The move comes just eight months after Hampshire announced it faced an anticipated budget shortfall of £140m by April 2019 and a range of services including recycling centres and lollypop men and women were under threat.

Cllr Perry, said: “With ongoing financial pressures and the challenges of having to deliver a lot more with less money, all areas of the public sector are faced with finding smarter, more cost-effective ways of doing things.

“It’s never been more important to look for opportunities to collaborate. To do just that, we launched a ground-breaking shared back office, public sector partnership.

“The objectives for sharing these services have been to reduce costs, create capacity for the future and develop a model that can expand and take on new partners – enabling organisations to reduce their back office overheads and increase resilience so resources can be targeted to the delivery of local services – making better use of limited public funds.”

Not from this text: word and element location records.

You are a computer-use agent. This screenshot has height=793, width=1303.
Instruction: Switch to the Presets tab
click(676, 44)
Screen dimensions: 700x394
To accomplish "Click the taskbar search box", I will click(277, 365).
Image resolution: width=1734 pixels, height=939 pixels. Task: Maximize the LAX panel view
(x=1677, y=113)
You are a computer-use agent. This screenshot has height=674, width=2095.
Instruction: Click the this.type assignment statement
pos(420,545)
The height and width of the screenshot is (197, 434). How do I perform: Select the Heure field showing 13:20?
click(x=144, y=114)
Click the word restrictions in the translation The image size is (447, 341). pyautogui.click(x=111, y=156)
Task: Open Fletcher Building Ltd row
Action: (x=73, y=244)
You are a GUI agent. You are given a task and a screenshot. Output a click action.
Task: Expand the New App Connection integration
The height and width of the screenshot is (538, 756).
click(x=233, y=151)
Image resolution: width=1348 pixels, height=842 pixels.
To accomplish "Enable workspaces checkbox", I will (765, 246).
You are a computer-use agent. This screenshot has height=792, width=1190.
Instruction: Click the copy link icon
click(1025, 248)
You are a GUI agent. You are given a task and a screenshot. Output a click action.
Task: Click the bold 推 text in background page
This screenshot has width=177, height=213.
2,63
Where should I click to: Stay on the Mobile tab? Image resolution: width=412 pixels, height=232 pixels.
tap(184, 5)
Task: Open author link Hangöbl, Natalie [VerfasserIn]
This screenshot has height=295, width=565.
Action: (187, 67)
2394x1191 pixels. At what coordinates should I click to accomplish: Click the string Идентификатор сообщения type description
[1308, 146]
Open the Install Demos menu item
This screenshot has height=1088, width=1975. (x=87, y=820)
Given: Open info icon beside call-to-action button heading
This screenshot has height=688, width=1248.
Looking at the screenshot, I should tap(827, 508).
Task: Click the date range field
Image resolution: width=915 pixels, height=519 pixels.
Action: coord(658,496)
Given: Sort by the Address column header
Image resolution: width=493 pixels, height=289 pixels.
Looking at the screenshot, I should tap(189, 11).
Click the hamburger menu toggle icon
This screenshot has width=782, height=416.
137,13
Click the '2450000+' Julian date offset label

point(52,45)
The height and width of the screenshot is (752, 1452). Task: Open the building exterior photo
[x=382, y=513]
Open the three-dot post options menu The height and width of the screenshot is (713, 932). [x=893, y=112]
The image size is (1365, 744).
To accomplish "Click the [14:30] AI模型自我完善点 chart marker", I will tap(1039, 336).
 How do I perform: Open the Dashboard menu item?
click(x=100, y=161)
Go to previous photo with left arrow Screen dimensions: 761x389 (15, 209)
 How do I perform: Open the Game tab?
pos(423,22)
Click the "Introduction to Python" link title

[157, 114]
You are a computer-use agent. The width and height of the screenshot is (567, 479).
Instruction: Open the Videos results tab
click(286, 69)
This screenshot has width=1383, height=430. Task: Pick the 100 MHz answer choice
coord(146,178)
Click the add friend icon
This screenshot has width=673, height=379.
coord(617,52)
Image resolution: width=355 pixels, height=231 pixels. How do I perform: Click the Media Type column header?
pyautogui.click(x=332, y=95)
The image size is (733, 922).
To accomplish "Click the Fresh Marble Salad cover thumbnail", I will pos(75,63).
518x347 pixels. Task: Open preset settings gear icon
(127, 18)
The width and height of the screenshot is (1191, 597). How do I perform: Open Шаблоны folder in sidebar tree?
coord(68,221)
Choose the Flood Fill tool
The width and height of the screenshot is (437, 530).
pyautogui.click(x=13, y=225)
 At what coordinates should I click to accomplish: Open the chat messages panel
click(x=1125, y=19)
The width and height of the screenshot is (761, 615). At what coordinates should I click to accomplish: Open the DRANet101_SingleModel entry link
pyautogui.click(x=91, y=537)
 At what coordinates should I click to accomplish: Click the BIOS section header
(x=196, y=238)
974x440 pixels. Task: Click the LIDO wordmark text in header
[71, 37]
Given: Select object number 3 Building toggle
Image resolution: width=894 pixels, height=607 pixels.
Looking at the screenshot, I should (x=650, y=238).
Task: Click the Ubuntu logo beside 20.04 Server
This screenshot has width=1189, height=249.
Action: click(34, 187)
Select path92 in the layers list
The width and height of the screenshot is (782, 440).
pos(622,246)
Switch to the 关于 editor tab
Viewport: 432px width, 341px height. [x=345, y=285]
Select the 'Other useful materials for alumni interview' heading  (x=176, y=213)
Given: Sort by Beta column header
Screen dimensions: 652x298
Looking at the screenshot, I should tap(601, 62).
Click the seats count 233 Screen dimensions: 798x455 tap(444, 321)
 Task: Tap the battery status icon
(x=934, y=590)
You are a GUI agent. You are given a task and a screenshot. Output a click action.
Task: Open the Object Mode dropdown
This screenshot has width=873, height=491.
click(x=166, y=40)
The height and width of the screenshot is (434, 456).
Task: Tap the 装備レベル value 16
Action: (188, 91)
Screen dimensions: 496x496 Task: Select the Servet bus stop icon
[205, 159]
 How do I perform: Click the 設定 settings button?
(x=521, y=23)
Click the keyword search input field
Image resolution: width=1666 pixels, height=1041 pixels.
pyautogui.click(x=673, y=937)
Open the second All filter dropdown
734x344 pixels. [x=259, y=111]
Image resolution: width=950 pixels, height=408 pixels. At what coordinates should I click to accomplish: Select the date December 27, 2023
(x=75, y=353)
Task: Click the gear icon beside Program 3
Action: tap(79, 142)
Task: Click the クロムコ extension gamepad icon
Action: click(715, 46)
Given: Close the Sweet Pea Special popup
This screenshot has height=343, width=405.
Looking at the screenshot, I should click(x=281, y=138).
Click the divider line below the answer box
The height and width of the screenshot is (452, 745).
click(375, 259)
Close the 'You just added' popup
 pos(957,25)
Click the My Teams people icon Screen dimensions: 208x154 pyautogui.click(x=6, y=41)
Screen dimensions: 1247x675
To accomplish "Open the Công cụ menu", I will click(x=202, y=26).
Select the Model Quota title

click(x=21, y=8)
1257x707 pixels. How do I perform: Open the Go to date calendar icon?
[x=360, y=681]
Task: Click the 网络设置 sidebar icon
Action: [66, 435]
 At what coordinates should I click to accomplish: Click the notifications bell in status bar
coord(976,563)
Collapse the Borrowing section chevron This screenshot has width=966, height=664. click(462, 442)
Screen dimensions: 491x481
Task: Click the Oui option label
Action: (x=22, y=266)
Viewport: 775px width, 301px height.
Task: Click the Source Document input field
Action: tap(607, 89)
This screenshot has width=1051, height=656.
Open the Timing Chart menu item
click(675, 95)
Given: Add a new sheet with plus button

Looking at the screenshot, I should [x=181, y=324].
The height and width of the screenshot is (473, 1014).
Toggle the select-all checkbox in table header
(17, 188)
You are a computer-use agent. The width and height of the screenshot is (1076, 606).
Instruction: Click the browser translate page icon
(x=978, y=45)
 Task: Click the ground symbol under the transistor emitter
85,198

Cllr Perry said the scheme had helped the council avoid compulsory redundancies and keep a “good employment level”.

He added that the scheme was now the biggest of its kind in the UK and, with the addition of the three London borough councils, would support more than 90,000 staff.

The council will launch its recruitment campaign between now and autumn.

Liberal Democrat councillor, Mark Cooper (below left) said he was “very much in favour” of bringing new jobs to the county.

However the Romsey Town ward member feared the scheme could reduce the standard of services provided for Hampshire.

He said: “The thing that would be my concern is that the authority looks after its own services.

“It’s already hard enough for councillors to get things done in the county.”

In 2015, a report by the Local Government Association showed councils have saved almost £500m by sharing services with each other since 2012.